### TASK OBJECTIVE
Copy out, word for word, the entries from the line containing "Share the article" through the line containing "Action: click(x=218, y=110)", both of those lines included.

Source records

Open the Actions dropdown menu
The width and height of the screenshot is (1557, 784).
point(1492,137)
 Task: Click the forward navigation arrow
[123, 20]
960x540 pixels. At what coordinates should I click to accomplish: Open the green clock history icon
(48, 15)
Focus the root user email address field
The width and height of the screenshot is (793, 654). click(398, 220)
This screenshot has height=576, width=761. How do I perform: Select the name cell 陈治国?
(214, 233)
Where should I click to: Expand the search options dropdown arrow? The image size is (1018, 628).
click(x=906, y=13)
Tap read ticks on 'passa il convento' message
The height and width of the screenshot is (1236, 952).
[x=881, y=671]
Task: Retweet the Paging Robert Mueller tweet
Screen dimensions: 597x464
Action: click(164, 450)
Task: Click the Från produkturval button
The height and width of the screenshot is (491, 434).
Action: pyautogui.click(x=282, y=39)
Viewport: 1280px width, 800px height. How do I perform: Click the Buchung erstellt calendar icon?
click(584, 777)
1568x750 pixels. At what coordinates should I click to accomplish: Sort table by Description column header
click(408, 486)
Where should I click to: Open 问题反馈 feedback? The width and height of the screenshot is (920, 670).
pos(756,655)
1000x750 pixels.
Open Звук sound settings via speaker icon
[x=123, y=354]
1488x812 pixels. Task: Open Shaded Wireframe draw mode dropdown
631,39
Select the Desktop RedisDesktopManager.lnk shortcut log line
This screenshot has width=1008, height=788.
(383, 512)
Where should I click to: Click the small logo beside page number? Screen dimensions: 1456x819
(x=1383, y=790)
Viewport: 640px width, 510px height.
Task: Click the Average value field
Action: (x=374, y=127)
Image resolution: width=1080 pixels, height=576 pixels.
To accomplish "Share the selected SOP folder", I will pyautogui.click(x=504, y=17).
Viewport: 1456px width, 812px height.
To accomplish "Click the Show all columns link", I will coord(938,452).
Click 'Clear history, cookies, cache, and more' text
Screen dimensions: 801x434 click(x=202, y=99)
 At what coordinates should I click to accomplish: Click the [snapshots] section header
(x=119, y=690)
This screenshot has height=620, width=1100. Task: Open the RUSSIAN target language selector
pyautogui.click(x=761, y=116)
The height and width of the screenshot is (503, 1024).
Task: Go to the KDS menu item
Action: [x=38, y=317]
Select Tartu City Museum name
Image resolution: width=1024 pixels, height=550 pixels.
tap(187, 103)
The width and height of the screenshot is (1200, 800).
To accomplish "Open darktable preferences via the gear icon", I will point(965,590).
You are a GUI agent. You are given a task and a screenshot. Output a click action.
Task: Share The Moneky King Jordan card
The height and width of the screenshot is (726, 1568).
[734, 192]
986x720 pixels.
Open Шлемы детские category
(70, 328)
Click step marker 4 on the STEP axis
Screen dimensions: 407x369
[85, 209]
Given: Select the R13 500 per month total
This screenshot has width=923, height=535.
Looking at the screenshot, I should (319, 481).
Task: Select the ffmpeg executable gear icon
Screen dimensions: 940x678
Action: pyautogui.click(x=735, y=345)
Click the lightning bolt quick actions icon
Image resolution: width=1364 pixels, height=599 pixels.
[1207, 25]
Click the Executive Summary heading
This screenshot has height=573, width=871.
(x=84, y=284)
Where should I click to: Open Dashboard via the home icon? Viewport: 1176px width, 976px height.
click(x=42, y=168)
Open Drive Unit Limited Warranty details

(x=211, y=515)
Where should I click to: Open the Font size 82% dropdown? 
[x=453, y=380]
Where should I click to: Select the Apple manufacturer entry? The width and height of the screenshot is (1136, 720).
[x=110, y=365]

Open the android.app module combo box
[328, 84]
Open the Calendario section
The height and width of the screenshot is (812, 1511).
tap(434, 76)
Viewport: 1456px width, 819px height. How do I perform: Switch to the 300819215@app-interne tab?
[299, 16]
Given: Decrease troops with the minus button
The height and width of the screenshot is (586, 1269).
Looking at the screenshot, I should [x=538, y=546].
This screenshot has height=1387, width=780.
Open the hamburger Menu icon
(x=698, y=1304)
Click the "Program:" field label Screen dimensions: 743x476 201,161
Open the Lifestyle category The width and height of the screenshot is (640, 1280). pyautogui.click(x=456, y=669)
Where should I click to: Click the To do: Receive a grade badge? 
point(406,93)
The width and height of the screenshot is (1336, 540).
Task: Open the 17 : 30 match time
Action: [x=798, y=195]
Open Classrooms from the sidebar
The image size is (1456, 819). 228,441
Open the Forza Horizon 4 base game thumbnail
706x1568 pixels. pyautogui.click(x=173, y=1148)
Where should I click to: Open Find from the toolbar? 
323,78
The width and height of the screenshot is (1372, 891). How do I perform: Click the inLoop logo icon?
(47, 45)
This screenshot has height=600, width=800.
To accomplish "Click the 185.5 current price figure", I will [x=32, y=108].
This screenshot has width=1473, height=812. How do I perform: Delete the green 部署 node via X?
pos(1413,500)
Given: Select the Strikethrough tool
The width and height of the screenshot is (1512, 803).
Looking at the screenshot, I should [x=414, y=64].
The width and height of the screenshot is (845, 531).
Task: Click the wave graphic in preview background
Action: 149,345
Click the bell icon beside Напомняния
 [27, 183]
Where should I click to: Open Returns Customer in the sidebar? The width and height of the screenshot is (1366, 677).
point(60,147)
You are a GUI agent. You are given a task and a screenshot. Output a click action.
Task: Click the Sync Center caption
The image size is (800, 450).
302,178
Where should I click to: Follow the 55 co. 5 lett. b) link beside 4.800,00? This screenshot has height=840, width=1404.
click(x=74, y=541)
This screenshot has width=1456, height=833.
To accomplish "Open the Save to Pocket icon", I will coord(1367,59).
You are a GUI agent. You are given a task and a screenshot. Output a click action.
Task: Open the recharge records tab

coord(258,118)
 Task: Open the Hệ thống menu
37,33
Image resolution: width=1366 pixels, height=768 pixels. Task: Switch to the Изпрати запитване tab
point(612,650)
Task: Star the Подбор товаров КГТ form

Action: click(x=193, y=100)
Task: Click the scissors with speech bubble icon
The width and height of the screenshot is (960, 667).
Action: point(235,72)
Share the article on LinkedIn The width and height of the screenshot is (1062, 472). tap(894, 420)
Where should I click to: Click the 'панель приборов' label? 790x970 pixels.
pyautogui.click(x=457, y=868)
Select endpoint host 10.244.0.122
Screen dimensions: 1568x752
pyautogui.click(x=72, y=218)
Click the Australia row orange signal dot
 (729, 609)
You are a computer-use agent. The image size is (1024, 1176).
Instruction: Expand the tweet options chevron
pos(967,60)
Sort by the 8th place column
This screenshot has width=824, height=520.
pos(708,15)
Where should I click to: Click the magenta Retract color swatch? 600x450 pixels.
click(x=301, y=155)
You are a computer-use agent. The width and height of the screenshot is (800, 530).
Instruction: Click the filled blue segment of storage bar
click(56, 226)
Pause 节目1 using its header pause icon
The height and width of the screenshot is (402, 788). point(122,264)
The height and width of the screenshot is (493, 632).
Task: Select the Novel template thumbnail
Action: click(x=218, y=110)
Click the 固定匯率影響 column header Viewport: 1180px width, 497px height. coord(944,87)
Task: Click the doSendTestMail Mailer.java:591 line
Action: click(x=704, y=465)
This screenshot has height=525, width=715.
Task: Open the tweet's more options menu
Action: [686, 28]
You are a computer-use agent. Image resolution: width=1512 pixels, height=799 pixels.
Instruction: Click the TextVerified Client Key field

### THE RESULT
Share the article on LinkedIn The width and height of the screenshot is (1062, 472). tap(894, 420)
Where should I click to: Click the 'панель приборов' label? 790x970 pixels.
pyautogui.click(x=457, y=868)
Select endpoint host 10.244.0.122
Screen dimensions: 1568x752
pyautogui.click(x=72, y=218)
Click the Australia row orange signal dot
 (729, 609)
You are a computer-use agent. The image size is (1024, 1176).
Instruction: Expand the tweet options chevron
pos(967,60)
Sort by the 8th place column
This screenshot has width=824, height=520.
pos(708,15)
Where should I click to: Click the magenta Retract color swatch? 600x450 pixels.
click(x=301, y=155)
You are a computer-use agent. The width and height of the screenshot is (800, 530).
Instruction: Click the filled blue segment of storage bar
click(56, 226)
Pause 节目1 using its header pause icon
The height and width of the screenshot is (402, 788). point(122,264)
The height and width of the screenshot is (493, 632).
Task: Select the Novel template thumbnail
Action: click(x=218, y=110)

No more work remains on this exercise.